Un descenso. Un escalón más del inframundo.  Una calle lejana en donde la oscuridad abre el silencio al ritmo de la música de fondo del corazón. Pasan los años y los sueños son confirmaciones. Pesadillas entre gritos desgarradores que se pierden en la luz. A veces siento que no estoy y en ese instante de perdición me veo a mi mismo en el espejo de la noche.

 

Sentir que formo parte de algo que me acompaña día a día. Mis sentimientos son excusas para vivir. Cada acción que emprendo no es más que una confirmación de que hay algo. Algo que discuta, algo que descompone, algo que rompe, algo que vivimos con él y que siguiendo sus pasos no llegaré. Comprendo que las cosas de respirar, reír, amar y llorar son instantes de iluminación. Al final de todo, sigo siendo el mismo que muta hacia sí mismo, un ensayo: profeta muerto de un pasado añejo, Kassandra de nuevas calles, visionario uterino.  

 

Lamentablemente forma parte de esta cultura. Aprendí a ver las cosas como la ven los demás. Aprendí a sentir como sienten. Cuando me pregunto en qué creo, me es más fácil responder en qué no creo:

  • No creo que la realización en el trabajo sea la única forma de combatir la rutina.
  • No creo que la rutina sea mala consejera…solamente es una amante disgustada por mi falta de atención
  • No creo que renunciar mediante un hijo sea la más eficiente forma de sentir que la vida vale la pena…pero sé que si fuera padre todo esto tendría otro sentido.
  • No creo que morir por mí mismo sea la solución…las pesadillas son sólo eso y lo que otros sueñan, para mí son sólo noches de mente en blanco.
  • No creo que limitarme a disfrutar de los ritos culturales sea el único bienestar.
  • No creo que la soledad sea la respuesta, pero en un mundo en donde cada vez más todos buscamos el vacío nocturno, haber cruzado esa línea primero me permite enfrentar la falsedad de quienes imitan la vida
  • No creo que la música y el alcohol del fin de semana sea el anhelado final de una semana pródiga. No pertenezco a esta generación "RBD".
  • No creo en el bullicio de la multitud que finge, que se alimenta del oropel y que vive del placer. Soy la sombra que se esconde entre las luces de neón, soy la soledad que se pierde entre la prueba de sonido, soy el vampiro que espera a su víctima entre las sillas del bar. Soy una carne premortal vacía.
  • No creo en este plan ideado en donde todos somos piezas de ajedrez. 

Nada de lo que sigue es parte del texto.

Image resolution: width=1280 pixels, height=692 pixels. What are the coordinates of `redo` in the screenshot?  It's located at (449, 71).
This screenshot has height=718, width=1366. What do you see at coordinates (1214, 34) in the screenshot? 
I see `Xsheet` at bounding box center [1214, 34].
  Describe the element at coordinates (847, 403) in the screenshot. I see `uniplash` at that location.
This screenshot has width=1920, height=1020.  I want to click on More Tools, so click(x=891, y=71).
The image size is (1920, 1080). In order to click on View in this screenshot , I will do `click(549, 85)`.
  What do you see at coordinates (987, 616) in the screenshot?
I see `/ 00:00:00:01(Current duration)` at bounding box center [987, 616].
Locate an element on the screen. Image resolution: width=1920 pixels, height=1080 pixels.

Amo la hermandad, amo la belleza, amo las ideas, amo la sensación de libertad, amo un beso desmedido de un mujer, amo el cariño de un ser lejano, amo la pérdida de la virginidad tras la noche borracha, amo el viento que se cuela entre la ropa y me eleva…amo la palabra sufrida y escrita con llanto, amo cada forma que puedo darle a mi infierno mientras transpiro sangre dudando si llegaré al cielo. Amo la soledad en la que vivo y adoro a quién junto a mí puede valorar ese instante. Amo el sonido de una turbina de avión, amo el sello de un pasaporte y la fecha de salida del país. Anhelo el viaje en tren y la perdición de una terminal aérea, adoro estar en una ciudad extraña y perderme en ella. Anhelo el olor de una mujer entre las sábanas mientras el reloj marca las 3am. Aprecio la belleza de quién desnuda su cuerpo entre la música y los ojos ávidos de perdición de desconocidos. Extraño tu ausencia sentado en una esquina mientras el cigarro se consume en soledad. Disfruto la palabra y anormalidad de mi sentir. A veces envidio la “vida normal” pero extraño el “Crimen y el Castigo”. Disfruto del frío de la madrugada. Amo el cine y el teatro. Amo las formas escondidas tras cada actuación y el ultraje de sentidos. Amo todo aquello que da forma al amanecer y haga brillar la luna. Adoro un cielo estrellado que cubra mis espacios y me recubran…amo el universo y su misterio. Anhelo el secreto no revelado, la hora no mostrada, la noche no dormida, el día no apagado, la forma que toman los sentimiento tras la cubija de una palabra, el sentido de una oración y una frase vivida… sólo trato de vivir las cosas que quiero.

 

El propósito de la vida es la cura del cáncer: la inmortalidad. Dejar secuela, un pensamiento rondando la pesadilla de quienes quedan, quedar inscrito en las líneas del tiempo en los labios de desconocidos. El ser mutable y penetrable que habita en la leyenda urbana…“silbón” de medianoche que descansa en su tumba y que evoca el miedo en quien camina a solas por la llanura…la muerte sumisa de cada rincón, un horrocruxes, la luz opaca que se mantiene en la noche…el sueño repetido, el destello del alba entre las pupilas, la incertidumbre, el hambre, el dolor, el sufrimiento…un miembro etéreo de la memoria histórica…el susurro del ayer. (Abril 06)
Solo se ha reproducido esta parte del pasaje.